Le droit de la durée du travail  se présente comme le laboratoire d’expérimentation de la primauté de l’accord d’entreprise par rapport à l’accord de branche. Cette possibilité, ouverte depuis la loi du 17 janvier 2003 dite Fillon, étendue par celle du 4 mai 2004 et renforcée par la loi du 20 août 2008 est désormais quasi-intégralement consacrée par la loi du 8 août 2016, dite Travail.

L’arrêt du 1er mars 2017 rendu par la Chambre sociale de la Cour de cassation illustre l’effet de l’empilement des normes législatives sur la validité de l’accord d’entreprise dérogeant aux accords de branche.

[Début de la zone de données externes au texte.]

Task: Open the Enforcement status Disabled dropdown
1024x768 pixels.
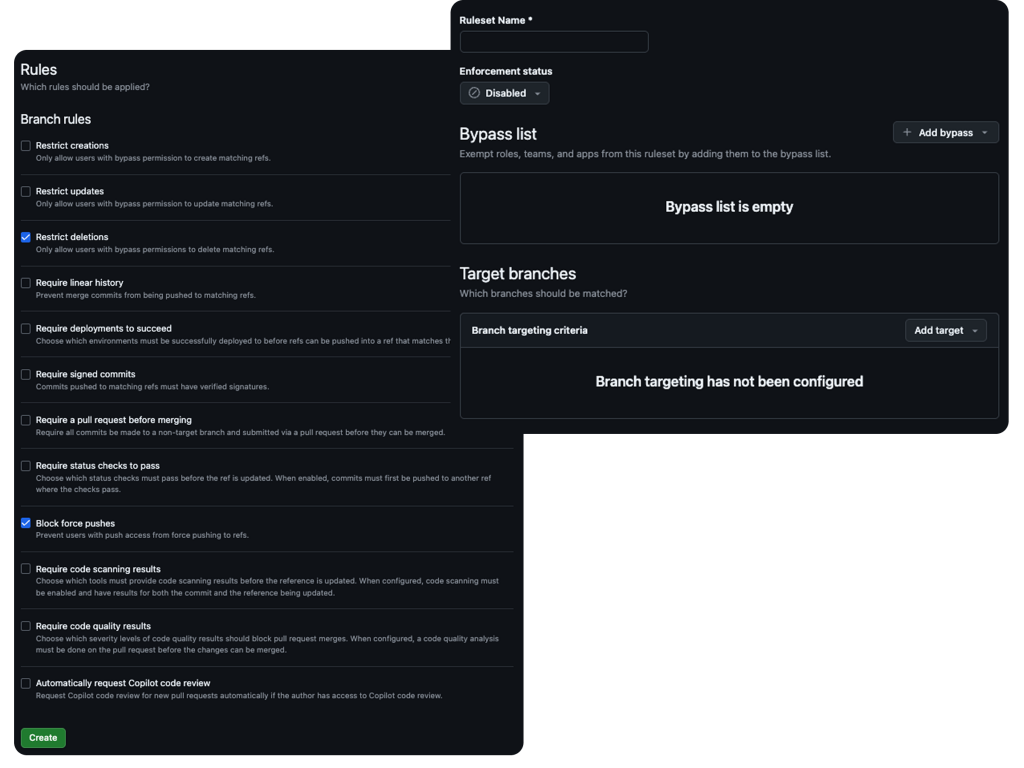Action: coord(505,93)

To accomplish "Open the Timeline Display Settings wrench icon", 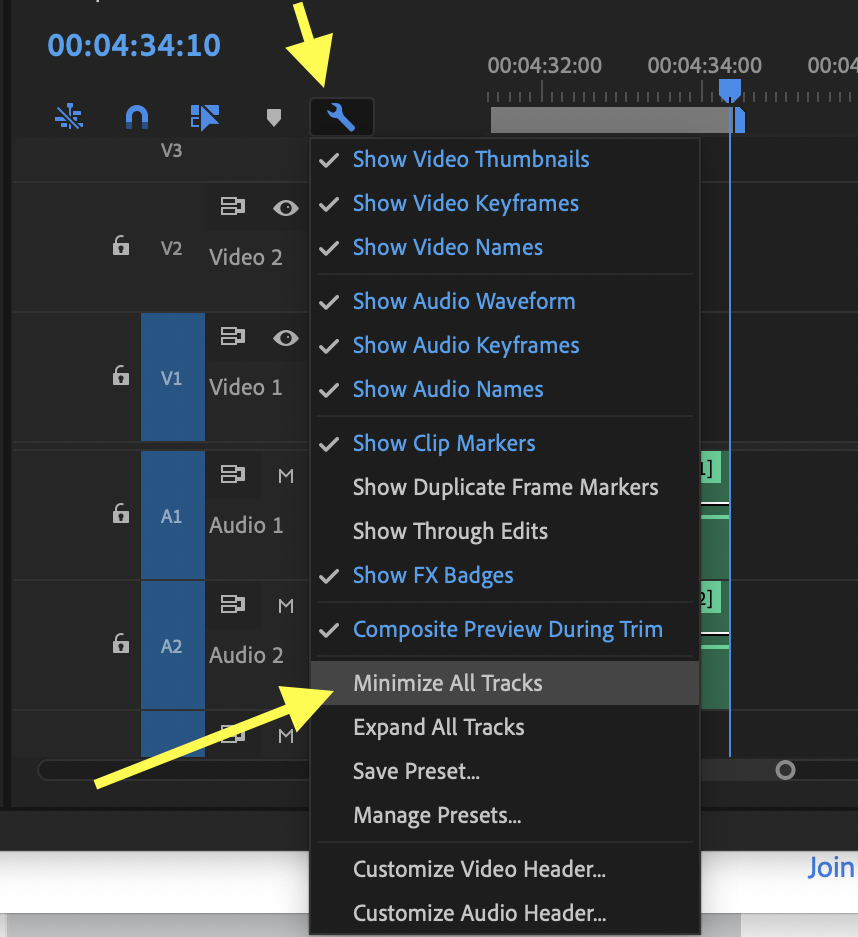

En l’espèce, un accord de branche en date du 4 mai 2004 fixe le contingent annuel d’heures supplémentaires à 130 heures. Un accord d’entreprise en date du 19 avril 2011 relève le contingent annuel d’heures supplémentaires à 220 heures. Entre temps, des lois réaménagent les règles d’articulation entre ces normes.

Une organisation syndicale intente une action en justice en annulation dudit accord d’entreprise au motif que ce texte déroge de manière défavorable aux salariés à l’accord de branche.

Cette demande est accueillie favorablement par la Cour d’appel de Versailles qui prononce, au terme d’un arrêt en date du 3 novembre 2015, l’annulation de l’accord d’entreprise. La Cour de cassation, dans un arrêt en date du 1er mars 2017 sanctionne cette décision au visa de l’article L3121-11 du Code du travail au motif que les accords d’entreprise peuvent déroger aux accords de branche, même dans un sens moins favorable aux salariés.  L’innocuité de l’accord de branche conclu antérieurement aux nouvelles dispositions est ainsi affirmée, donnant ainsi toute sa mesure à l’accord d’entreprise conclu en vertu des dispositions en vigueur.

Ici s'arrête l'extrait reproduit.